The 2023 Caribbean heat wave was one of the heat waves in the series of the 2023 heat waves. It was an intense weather event characterized by prolonged record-breaking temperatures affecting the Caribbean, South Florida, and the Gulf of Mexico.

== History ==
On June 6, 2023, a high-pressure system from east of Puerto Rico combined with dust from the Sahara, increased humidity, and record-breaking Atlantic temperatures (likely exacerbated by climate change) to form a heat dome, which drove the local heat index to historic highs.
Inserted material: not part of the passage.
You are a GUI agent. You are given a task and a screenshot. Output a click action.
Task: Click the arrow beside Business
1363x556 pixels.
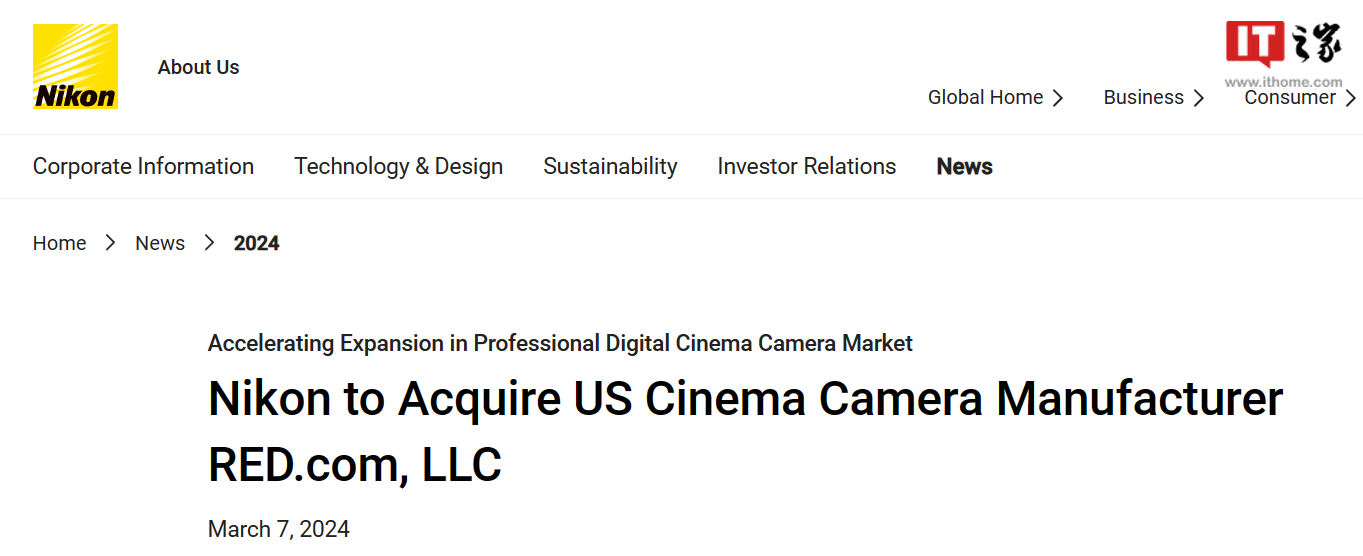click(x=1199, y=98)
In early June 2023, a LUMA Energy power plant failed during high demand, causing a power outage that affected over 100,000 people in Puerto Rico. LUMA Energy urged customers to conserve energy, and most of the service was restored by June 7.

== Statistics ==
The heat index surpassed 110 F in some areas, with extremes of 125 F in northern Puerto Rico. High temperatures continued overnight. San Juan set a record-high minimum of 82 F for three consecutive nights. Additionally, the island of Saba reported a record 92 F, and Aruba reported 95.5 F. Sea temperatures also reached record levels in areas over the Atlantic Ocean. On June 7, an excessive heat warning was issued for north-central Puerto Rico and a heat advisory in other areas.